“To be a good postman, you need the patience of Job, the sagacity of Solomon and the insight of Plato.”
Outlines continue to flow in Letters of a Country Postman, the adaptation of the short story by the late John B Keane, staged at the Everyman in Cork and directed by the theatre’s artistic director, Sophie Motley. Keane’s razor-sharp sketches of rural life, laced with sharp humor and insight, were groundbreaking in their time and still hold true today.
In Letters of a Country Postman, Mocky Fondoo (Tadhg Hickey) nears retirement as he cycles through a bygone Ireland where the postwoman steams open letters, bottles of stout are drunk on the bookshelf and temptresses in dressing gowns waiting to pounce. We can only watch with envy the personal touch Mocky and Co brings from today’s perspective, as Amazon vans clutter our streets and communication is more Snapchat than snail mail.
However, while the medium has changed, the message remains the same – amid the messy reality of life, community and connection can sustain us. All human life is present in the Ballyfee postal district as Hickey and fellow ensemble members Madi O’Carroll and Chloe O’Reilly perform the difficult task of portraying a wide range of characters with brilliance. O’Reilly is particularly strong, providing the biggest laughs of the night as dissolute postman Bugler McNulty.

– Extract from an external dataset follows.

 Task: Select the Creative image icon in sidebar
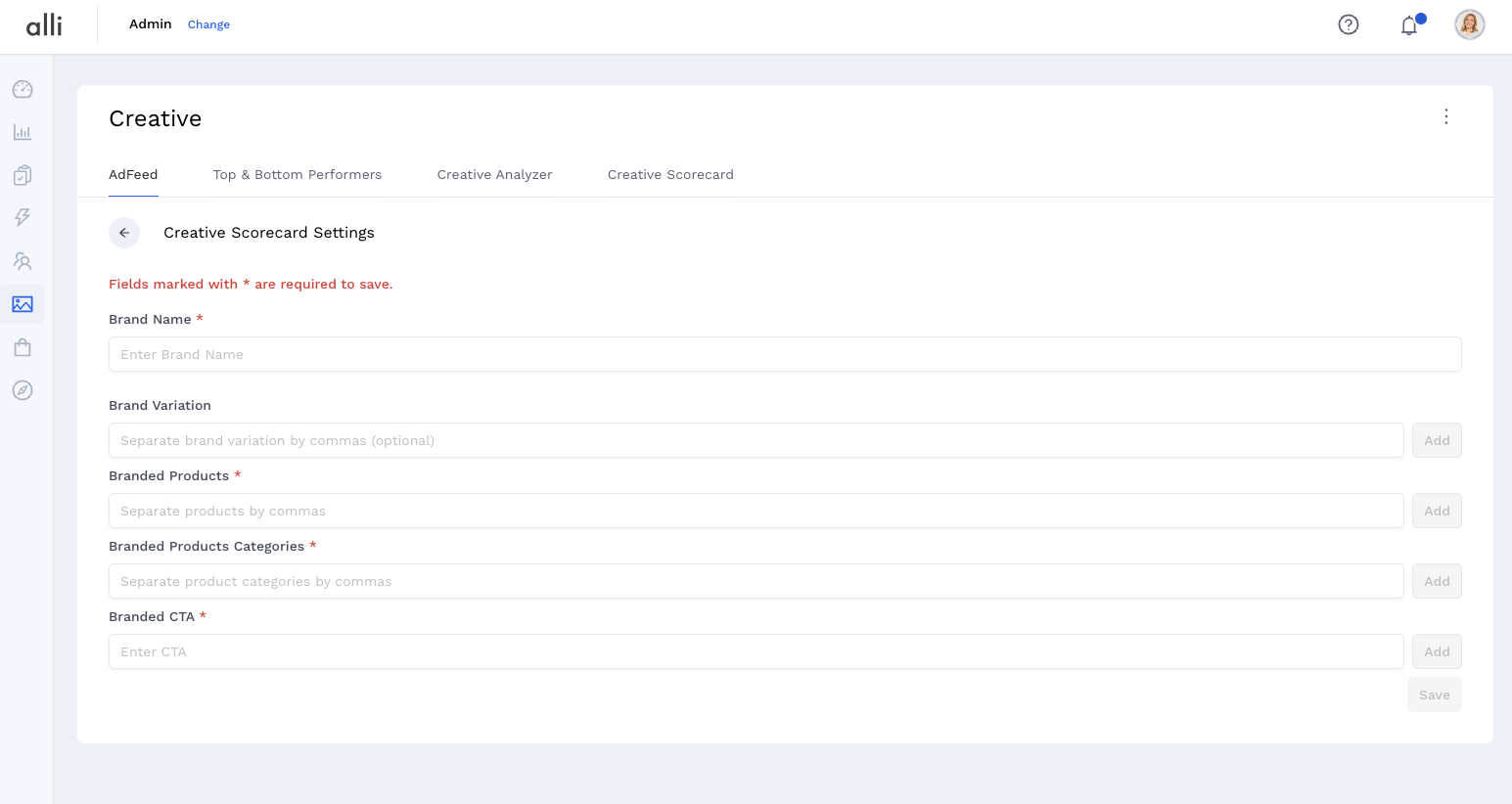point(23,304)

Hickey, known for his comedic talents, plays him mostly straight, but the showman occasionally surfaces as he abandons his character to lash out at the audience or his fellow performers. On several occasions, he crosses the auditorium on his bicycle. Accompaniment by Kerry musician Danny O’Mahony on accordion sustains the action well throughout, and he also steps in for a poignant moment as Mocky’s correspondent Hamish.
The production bravely attempts to capture the ancient spirit of Keane’s work, but the gifted playwright who gave us The Field and Sive among others wrote the “Letters”. . .’ series like books, not plays, and epistolary vanity ends up running out of theatrical momentum.
The ending takes a surprising turn as the lights come on on the audience who are invited to join in a song with the cast. It’s a somewhat shocking and unsatisfying ending for a show in which the source material is most certainly the star.